“El verano pasado, una empleada de mi empresa se volvió irregular repentinamente. Había venido a Finlandia desde África para estudiar y también tenía permiso de trabajo. Este permiso le permitía trabajar muy pocas horas como limpiadora. Sin embargo, empezó a trabajar para nosotros como ayudante de obra y, tras terminar sus estudios, se convirtió en empleada a tiempo completo.”

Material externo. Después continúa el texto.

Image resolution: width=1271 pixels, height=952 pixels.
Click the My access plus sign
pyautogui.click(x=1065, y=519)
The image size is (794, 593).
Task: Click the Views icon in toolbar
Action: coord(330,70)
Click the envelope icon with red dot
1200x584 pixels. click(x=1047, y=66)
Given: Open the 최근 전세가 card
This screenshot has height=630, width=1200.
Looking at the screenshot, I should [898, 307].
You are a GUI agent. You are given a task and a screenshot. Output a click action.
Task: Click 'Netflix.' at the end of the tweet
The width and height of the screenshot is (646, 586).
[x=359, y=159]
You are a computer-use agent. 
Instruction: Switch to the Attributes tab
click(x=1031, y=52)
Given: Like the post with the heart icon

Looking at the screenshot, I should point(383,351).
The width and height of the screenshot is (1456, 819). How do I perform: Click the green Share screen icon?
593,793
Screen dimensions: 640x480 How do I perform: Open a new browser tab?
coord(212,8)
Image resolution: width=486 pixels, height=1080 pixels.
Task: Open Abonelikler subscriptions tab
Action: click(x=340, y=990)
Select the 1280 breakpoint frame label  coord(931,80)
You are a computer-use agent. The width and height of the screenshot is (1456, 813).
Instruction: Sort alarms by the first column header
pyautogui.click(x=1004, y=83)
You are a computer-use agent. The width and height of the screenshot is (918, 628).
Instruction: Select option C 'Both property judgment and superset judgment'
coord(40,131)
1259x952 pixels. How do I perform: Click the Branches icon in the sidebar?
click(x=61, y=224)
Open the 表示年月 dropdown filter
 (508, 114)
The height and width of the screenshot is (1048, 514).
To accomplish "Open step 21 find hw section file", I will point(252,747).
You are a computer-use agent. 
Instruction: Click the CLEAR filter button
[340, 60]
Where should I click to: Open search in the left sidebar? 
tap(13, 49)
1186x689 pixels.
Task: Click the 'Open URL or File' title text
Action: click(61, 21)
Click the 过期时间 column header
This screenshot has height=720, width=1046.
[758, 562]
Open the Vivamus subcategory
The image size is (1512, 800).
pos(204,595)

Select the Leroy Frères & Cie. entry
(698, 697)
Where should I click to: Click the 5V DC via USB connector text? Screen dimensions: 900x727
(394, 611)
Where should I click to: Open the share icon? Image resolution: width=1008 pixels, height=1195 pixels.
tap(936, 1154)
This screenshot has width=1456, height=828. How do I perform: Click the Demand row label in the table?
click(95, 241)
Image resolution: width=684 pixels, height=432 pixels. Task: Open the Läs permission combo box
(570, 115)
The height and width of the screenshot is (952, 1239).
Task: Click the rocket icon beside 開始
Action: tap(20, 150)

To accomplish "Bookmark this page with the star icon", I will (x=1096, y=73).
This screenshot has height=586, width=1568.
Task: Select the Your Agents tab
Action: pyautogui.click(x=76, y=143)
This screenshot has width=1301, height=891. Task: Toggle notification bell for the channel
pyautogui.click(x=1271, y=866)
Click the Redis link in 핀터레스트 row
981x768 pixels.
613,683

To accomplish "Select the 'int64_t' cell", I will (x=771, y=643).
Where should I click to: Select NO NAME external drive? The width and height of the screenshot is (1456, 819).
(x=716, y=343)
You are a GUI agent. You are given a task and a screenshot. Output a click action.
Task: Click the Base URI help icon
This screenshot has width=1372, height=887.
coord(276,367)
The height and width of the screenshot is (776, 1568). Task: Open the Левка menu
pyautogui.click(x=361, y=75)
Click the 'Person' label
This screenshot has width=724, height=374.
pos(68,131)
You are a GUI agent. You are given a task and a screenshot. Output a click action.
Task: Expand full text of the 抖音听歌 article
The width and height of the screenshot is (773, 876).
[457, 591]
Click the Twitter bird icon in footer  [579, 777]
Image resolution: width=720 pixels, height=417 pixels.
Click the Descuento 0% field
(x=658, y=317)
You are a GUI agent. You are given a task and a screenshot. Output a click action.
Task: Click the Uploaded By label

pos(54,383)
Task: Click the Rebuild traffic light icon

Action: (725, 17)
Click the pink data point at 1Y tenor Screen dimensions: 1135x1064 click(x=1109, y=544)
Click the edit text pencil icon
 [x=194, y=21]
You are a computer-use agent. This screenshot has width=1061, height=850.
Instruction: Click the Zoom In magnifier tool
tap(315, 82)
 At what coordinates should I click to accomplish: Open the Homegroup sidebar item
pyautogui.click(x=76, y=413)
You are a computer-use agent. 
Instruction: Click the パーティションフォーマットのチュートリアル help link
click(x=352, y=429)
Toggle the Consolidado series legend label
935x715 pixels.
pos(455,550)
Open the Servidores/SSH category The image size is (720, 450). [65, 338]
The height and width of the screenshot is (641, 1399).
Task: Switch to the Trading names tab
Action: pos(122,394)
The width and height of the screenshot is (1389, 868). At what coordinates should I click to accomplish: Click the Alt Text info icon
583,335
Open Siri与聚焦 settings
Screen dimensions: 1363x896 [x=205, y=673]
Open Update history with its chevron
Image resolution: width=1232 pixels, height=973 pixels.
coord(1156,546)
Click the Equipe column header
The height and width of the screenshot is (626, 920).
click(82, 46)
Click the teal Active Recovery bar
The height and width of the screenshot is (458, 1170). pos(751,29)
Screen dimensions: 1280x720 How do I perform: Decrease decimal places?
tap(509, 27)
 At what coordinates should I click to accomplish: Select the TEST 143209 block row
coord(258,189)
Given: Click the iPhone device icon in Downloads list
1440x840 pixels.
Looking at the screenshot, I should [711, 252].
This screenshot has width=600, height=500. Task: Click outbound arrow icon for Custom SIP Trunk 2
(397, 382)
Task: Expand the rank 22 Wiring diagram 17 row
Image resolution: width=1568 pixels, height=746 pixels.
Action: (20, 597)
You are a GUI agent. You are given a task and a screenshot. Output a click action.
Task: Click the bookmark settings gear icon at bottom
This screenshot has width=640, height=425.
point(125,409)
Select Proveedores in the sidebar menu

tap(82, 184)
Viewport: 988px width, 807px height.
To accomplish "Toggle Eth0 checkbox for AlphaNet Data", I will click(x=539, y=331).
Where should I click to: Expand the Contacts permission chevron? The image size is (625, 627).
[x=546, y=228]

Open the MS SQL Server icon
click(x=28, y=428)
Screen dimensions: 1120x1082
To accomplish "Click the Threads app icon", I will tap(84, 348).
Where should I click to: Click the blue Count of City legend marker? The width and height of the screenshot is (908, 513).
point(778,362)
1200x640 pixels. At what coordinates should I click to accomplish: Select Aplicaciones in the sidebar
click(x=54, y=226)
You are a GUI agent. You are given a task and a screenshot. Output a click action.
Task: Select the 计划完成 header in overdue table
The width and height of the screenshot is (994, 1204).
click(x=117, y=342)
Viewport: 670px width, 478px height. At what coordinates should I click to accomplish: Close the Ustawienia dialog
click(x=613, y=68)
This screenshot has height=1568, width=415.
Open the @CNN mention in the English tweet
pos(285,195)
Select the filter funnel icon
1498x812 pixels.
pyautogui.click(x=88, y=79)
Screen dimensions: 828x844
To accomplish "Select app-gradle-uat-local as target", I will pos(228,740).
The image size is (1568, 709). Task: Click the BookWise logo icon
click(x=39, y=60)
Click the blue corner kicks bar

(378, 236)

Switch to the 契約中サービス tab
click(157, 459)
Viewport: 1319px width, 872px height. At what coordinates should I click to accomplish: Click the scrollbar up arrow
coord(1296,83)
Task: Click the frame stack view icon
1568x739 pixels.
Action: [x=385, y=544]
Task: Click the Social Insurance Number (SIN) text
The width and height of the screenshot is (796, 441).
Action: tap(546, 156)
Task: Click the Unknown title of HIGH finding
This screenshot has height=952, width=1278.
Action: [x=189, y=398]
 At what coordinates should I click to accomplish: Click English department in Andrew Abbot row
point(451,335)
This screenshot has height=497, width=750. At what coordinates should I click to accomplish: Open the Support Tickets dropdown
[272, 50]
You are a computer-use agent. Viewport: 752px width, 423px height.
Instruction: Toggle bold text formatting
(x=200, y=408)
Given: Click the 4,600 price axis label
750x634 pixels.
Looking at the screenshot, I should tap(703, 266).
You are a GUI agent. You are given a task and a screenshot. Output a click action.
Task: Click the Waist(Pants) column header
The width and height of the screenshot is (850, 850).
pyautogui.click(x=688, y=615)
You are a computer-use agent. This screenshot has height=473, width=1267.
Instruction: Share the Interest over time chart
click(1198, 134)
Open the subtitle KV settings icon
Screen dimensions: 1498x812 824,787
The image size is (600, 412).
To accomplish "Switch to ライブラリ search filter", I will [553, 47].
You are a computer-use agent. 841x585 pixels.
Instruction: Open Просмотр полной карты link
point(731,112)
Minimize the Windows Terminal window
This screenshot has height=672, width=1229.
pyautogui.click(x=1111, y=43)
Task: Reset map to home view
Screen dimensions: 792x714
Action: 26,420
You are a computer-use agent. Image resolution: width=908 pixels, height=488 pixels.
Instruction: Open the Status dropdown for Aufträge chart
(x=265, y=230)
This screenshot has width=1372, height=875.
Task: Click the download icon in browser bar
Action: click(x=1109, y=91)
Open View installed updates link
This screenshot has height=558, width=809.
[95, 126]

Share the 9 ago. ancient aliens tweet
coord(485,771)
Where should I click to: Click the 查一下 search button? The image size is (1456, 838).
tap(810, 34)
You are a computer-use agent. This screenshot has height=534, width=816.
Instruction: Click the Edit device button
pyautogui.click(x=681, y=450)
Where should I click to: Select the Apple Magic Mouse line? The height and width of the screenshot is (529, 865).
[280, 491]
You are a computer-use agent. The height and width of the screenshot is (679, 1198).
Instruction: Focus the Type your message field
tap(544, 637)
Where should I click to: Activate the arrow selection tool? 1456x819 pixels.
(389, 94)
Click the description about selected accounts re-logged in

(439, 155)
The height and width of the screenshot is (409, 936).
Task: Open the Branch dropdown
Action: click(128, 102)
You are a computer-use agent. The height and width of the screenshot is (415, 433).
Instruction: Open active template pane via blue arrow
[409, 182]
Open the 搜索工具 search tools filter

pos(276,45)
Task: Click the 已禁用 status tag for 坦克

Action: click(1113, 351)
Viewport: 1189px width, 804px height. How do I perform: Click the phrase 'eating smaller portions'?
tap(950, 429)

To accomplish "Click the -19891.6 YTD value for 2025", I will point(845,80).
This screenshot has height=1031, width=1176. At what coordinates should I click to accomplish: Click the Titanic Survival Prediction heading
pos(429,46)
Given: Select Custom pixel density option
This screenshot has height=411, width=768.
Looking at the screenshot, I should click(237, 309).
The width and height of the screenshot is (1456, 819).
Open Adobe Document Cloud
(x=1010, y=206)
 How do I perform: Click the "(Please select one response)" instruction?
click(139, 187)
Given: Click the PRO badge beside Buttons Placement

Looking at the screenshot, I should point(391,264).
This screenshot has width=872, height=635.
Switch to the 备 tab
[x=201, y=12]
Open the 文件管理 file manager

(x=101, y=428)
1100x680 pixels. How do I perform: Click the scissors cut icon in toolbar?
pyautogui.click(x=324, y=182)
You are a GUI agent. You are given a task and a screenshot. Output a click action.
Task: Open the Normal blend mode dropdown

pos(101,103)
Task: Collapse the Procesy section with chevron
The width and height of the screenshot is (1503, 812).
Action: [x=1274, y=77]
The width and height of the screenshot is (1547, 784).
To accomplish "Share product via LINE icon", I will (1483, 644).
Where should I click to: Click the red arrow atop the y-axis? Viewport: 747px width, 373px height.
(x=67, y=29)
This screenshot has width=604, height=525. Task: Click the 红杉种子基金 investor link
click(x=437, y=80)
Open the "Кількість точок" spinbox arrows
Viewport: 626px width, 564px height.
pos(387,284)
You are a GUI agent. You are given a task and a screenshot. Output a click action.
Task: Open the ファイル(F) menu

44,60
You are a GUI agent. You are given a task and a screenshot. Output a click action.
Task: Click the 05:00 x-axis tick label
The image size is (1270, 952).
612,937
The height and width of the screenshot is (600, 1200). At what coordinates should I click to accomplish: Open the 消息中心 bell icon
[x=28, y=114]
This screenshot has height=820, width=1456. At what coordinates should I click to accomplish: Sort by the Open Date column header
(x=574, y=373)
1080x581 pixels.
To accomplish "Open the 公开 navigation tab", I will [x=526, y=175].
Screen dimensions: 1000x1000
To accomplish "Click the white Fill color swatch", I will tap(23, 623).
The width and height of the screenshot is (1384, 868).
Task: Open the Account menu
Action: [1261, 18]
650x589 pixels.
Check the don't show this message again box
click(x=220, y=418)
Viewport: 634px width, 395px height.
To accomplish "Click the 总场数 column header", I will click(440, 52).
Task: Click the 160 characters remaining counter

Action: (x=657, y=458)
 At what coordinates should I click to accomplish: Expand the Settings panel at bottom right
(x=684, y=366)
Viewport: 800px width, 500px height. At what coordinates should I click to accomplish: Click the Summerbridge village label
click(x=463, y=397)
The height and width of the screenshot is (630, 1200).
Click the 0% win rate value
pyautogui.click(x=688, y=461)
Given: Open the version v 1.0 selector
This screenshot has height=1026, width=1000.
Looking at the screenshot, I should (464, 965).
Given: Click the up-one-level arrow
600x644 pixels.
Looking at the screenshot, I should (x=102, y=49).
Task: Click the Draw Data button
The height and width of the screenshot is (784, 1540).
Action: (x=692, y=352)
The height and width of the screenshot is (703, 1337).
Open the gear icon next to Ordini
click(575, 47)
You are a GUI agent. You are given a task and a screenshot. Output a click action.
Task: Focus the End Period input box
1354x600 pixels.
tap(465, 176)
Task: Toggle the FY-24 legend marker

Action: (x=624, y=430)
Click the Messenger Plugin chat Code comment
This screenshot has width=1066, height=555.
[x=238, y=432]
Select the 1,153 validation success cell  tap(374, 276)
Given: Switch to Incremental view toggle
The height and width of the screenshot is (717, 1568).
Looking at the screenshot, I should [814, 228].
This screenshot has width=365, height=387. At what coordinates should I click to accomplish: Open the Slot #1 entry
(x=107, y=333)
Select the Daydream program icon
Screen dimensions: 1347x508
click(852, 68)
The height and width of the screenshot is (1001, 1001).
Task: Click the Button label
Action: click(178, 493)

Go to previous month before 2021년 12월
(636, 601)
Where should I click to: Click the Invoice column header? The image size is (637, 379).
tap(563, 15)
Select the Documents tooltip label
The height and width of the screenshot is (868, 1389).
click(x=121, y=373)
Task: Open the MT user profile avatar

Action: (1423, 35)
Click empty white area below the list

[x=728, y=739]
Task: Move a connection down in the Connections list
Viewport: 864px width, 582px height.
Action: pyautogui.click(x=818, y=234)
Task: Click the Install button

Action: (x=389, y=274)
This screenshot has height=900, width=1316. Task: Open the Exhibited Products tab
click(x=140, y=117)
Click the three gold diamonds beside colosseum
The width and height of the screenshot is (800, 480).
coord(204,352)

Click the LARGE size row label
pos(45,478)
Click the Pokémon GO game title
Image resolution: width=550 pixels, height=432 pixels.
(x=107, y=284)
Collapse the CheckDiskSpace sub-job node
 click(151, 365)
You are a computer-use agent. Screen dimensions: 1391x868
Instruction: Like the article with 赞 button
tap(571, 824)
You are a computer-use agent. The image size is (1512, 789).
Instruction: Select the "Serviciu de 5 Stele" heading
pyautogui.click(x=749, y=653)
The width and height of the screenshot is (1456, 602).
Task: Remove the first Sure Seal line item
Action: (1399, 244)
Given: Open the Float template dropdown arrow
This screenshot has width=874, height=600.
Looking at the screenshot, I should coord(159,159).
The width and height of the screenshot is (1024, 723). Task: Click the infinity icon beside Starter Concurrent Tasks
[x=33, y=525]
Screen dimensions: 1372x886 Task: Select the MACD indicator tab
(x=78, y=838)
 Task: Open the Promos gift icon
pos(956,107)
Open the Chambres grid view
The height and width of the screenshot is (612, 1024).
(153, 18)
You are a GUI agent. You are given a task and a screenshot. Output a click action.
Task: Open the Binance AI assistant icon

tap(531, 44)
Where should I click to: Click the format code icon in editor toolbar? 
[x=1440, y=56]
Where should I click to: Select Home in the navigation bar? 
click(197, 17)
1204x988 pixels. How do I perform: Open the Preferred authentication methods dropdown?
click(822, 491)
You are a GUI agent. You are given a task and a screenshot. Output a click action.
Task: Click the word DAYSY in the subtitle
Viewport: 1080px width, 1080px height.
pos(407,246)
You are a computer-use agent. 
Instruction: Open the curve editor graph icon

“De repente, me dijeron que ya no vendría a trabajar y me prohibieron estrictamente programarle turnos en el futuro. Si mi amiga no trabajara en la agencia que nos la había contratado, no sabría qué habría pasado.“
“Nunca hablamos de esto con nombres, solo a nivel general, pero me quedó claro de quién hablábamos. Hace un tiempo, ella puso sus papeles en regla y ahora puede volver a trabajar con nosotros. Lamentablemente, con la situación económica actual, ya no podemos ofrecerle trabajo.”
“Espero que en todas estas difíciles situaciones de los últimos seis meses se haya enfrentado a ella como un ser humano igual. Espero que haya recibido el apoyo y la ayuda adecuados en el proceso de volver a ser una migrante regular. Porque ese es su derecho como ser humano en este mundo.”